Melani Budianta (2002) menyebutkan istilah kunci untuk
kajian (sastra). Pertama, genealogi atau sejarah asal-muasal yang menelusuri
teori-teori budaya dari Mathew Arnold hingga teori pascamodern. Kedua, aneka
ragam kajian budaya kontemporer dengan teori dan pendekatan yang berbeda.
Ketiga, sejumlah konotasi tentang agenda dan orientasi sekelompok ilmuwan yang
tidak dibahas secara koheren dan eksplisit.
Kritik sastra yang berpedoman pada kajian budaya
tersebut pada akhirnya jatuh pada pembuktian konstruksi estetik semata.
Paradigma yang terakhir dalam dunia kritik sastra atau teori sastra sejak zaman
romantik Inggris, formalis, strukturalisme, hermeutik, pasca-Marxis,
pascastrukturalis, pascamodern dan culture studies atau dari abad XX hingga XXI
telah menunjukkan kelemahan dan kegagalan dalam mendekati dan membaca karya
sastra.
Pendekatan kritis menawarkan satu teori sastra yang
membongkar wacana kritik itu sendiri. Menurutnya, kritik sastra adalah
konstruksi dari bagian dalam pembentukan subyek dan realitas sehingga terlibat
pada kepentingan tertentu, baik politik dan ekonomi. Kritik sastra, teori
sastra dan sejarah sastra harus mengenali dan mengakui subyektivitasnya
sendiri.
Obyektivitas dalam bentuk apapun tidak akan tercapai
dalam inter-relasi kehadiran karya itu sendiri. Lalu bagaimana seharusnya? Radar Panca Dahana,
pernah mengisyaratkan kritik oleh pembaca. Menurutnya pembaca adalah ‘kritikus’

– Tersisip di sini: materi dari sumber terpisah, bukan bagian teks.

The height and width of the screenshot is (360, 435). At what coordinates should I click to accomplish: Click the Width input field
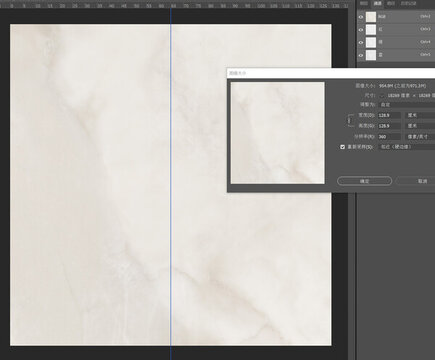[389, 115]
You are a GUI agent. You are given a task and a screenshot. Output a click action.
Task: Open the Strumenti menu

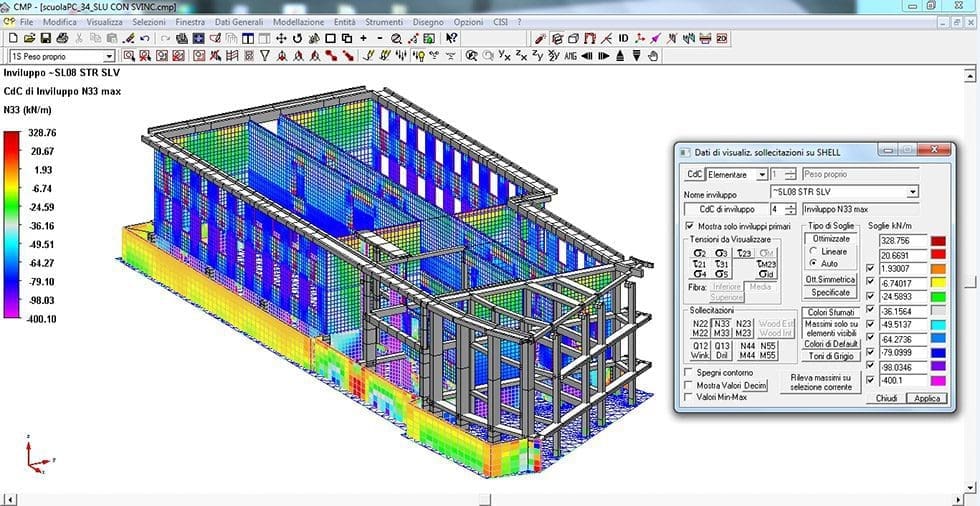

yang paling relevan. Apakah dengan demikian kita mengabaikan kritik(us) sastra?
Sekali lagi, dalam tradisi yang serba pendek, bangunan
akar tradisi sastra kita belumlah kuat. Dalam tradisi belum kuat, kritik sastra
kita jugalah belum kuat. Bahkan mungkin juga, kritik sastra kita masih berupaya
lahir dengan tangan, kepala, kaki, dan tubunya sendiri. Yaitu tubuh tradisi
sastra Indonesia. Artinya, kritik sastra memang tidak harus bergaya ala Barat,
tetapi kritik sastra Indonesia perlu membuat ‘teorinya’ sendiri.
Seperti kata Budi Darma, seorang kritikus adalah orang
yang sudah bermakrifat. Dan kita tahu semua, untuk mencapai kemakrifatan itu,
seseorang tidak hanya berbekal teori, tetapi juga kepekaan untuk menghayati.
Mari kita tunggu kemakrifatan kritikus kita.
*)
Disampaikan dalam Seminar Sastra, di Unesa Kampus Lidah Wetan, 24 Mei 2010.